- Cover art featuring Martin Short and Eugene Levy
- Developer(s): TechToons Ltd.
- Publisher(s): Class6 Interactive
- Director(s): Ted Mathot
- Producer(s): John Mathot
- Designer(s): John Mathot, Drew Jacobsen, John Bevilacqua
- Artist(s): Kris Stiff, Hamilton Camp Jr., Barbara Newby
- Composer(s): Bill Ungerman
- Platform(s): Windows 95
- Release: 1996
- Genre(s): point-and-click adventure
- Mode(s): single-player

= Creature Crunch =

1996 video game

Creature Crunch is a 1996 animated point-and-click adventure game released for personal computers, developed by TechToons and Class6 Interactive. In the game, the player controls Wesley, a boy who is transformed into a human-monster hybrid by a mad scientist. Wesley has to escape the scientist's mansion, exploring its rooms and eating items which will help him defeat each room's guardians.

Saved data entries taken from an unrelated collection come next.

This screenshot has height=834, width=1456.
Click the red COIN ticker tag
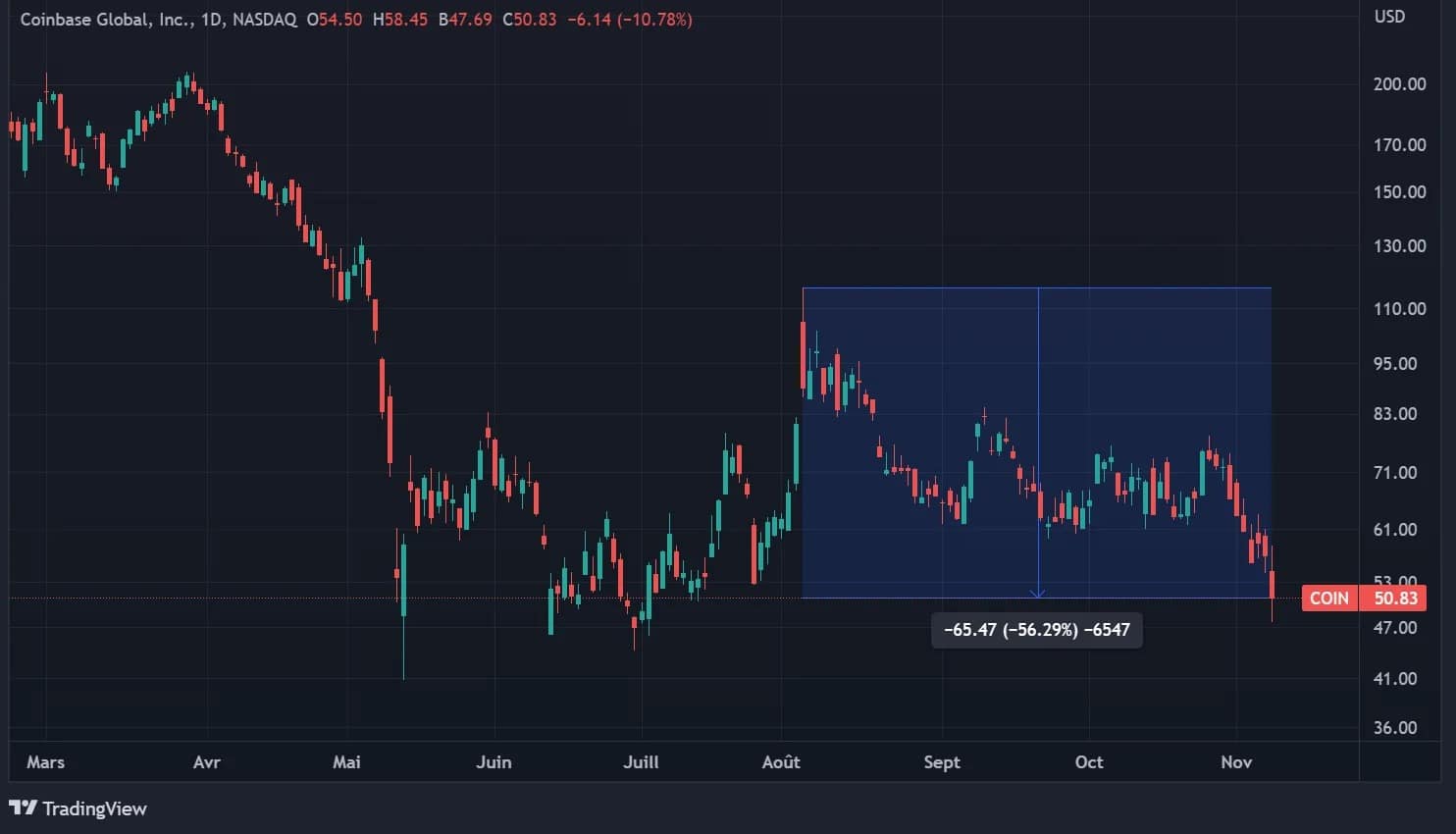[1328, 599]
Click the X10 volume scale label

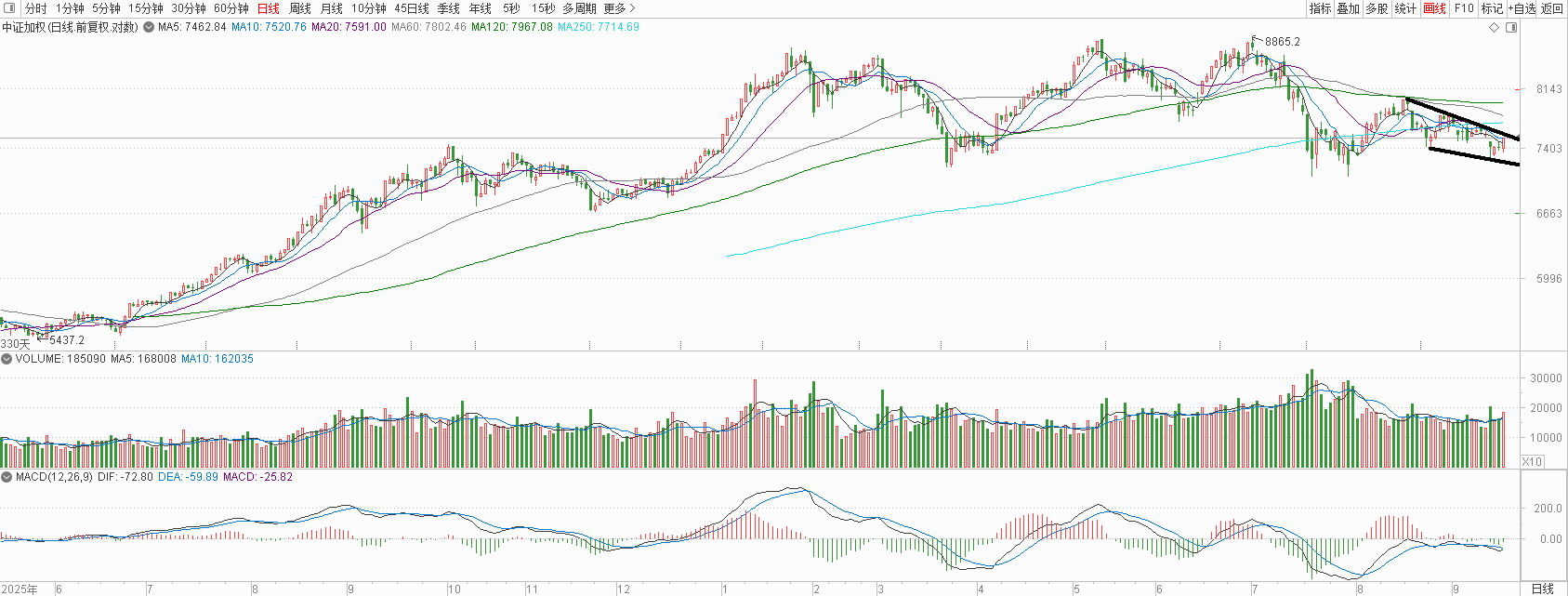click(1532, 462)
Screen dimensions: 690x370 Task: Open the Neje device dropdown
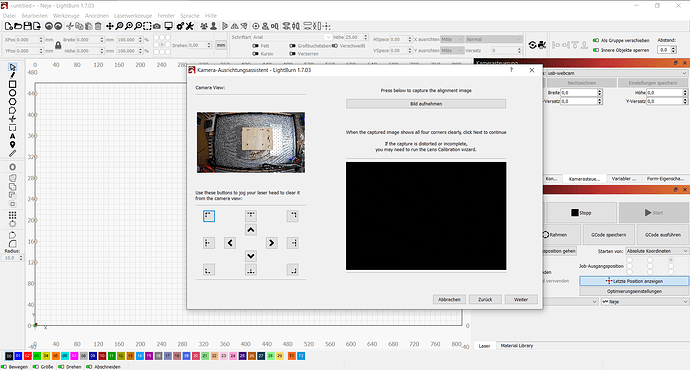point(645,302)
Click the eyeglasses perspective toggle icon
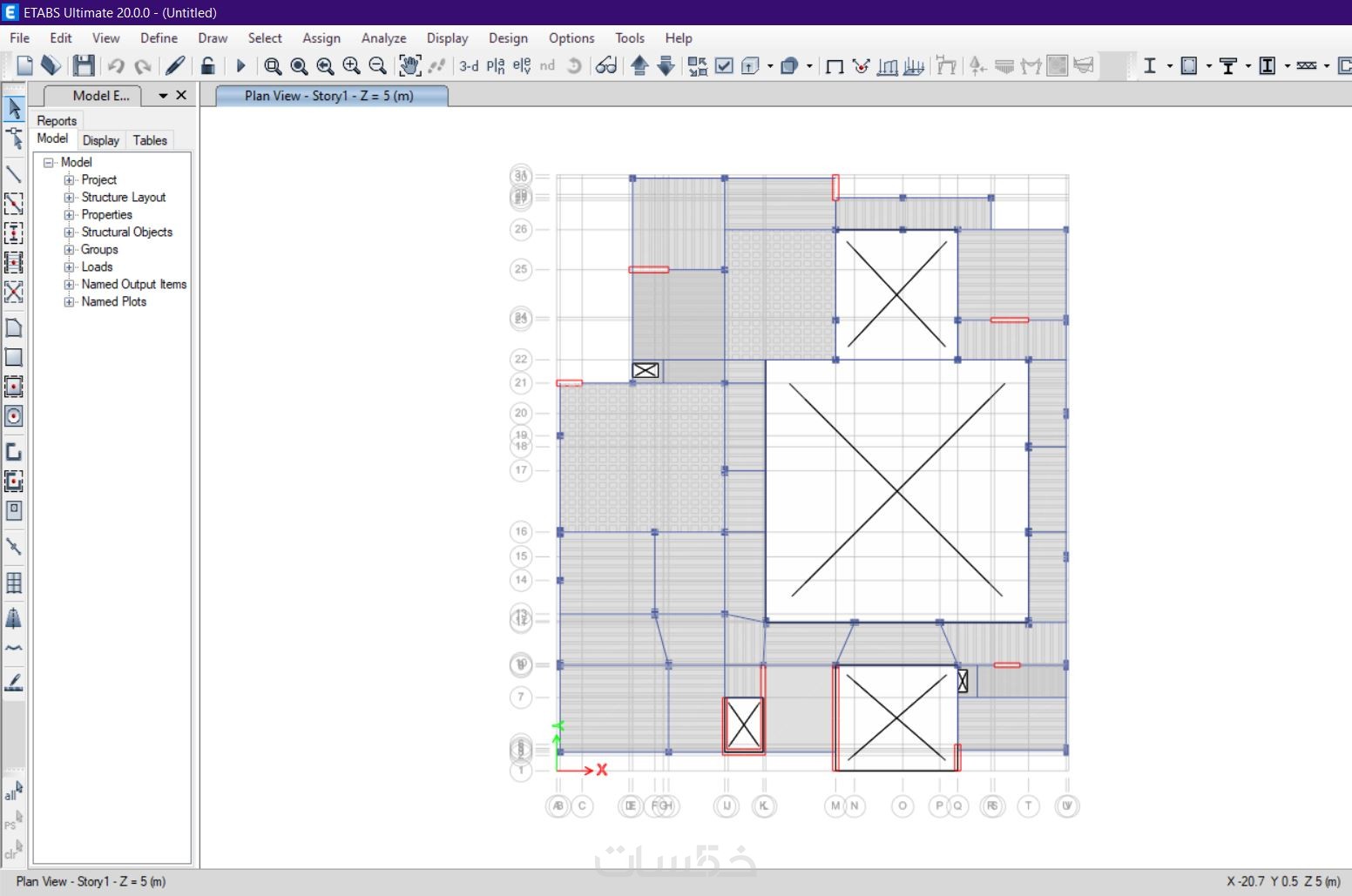The height and width of the screenshot is (896, 1352). (x=606, y=65)
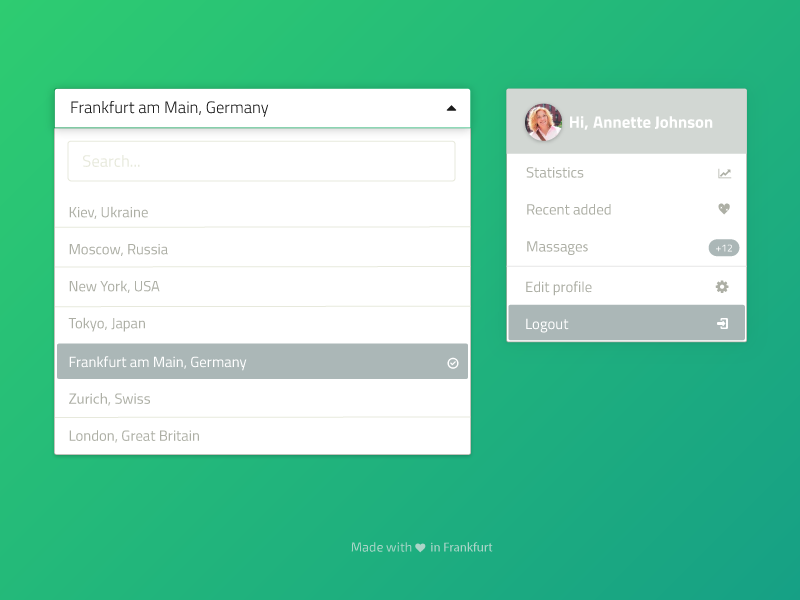
Task: Click Massages in the user menu
Action: pyautogui.click(x=557, y=247)
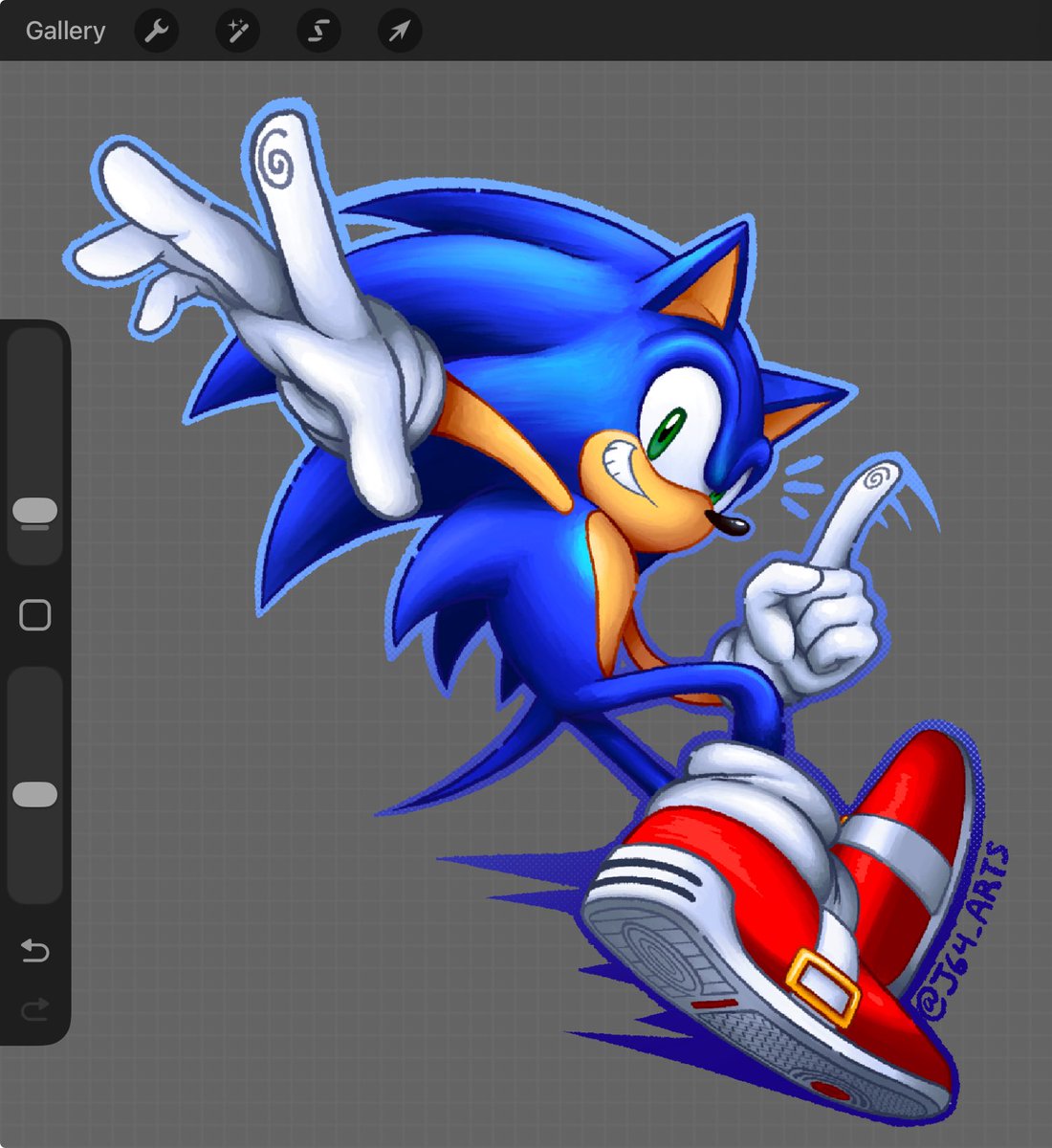Viewport: 1052px width, 1148px height.
Task: Select the Selections tool in the toolbar
Action: coord(318,30)
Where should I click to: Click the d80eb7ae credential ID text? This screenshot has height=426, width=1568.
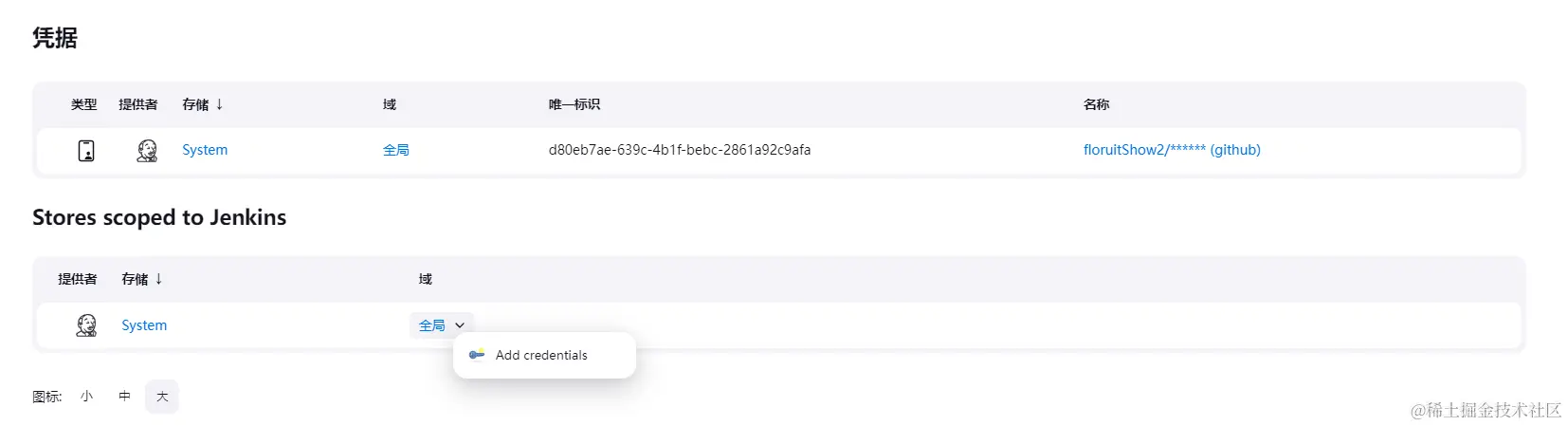679,150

Creature Crunch features the voices of comedians Martin Short and Eugene Levy.

== Plot ==
The boy Wesley (voiced by Short) is riding his bike during a storm. He stops in front of a mansion looking for shelter. Wesley is captured by the house's owner, Dr. Drod, and becomes the subject of his monster experiment. The experiment goes wrong, turning the boy only a half-monster. With the help of Brian (Levy), a sentient brain in a jar, Wesley has to find a way out Dr. Drod's mansion and defeat another experiments who block his way.

By eating the right items scattered by the mansion Wesley can transform himself into a variety of forms (e.g. Wesley eats a Bunsen burner and turns into a fire-breathing monster) who help him defeat the enemies.

== Reception ==
Entertainment Weekly's Bob Strauss described the Creature Crunch as "passably enjoyable". The game artwork reminded him of John Kricfalusi's artstyle.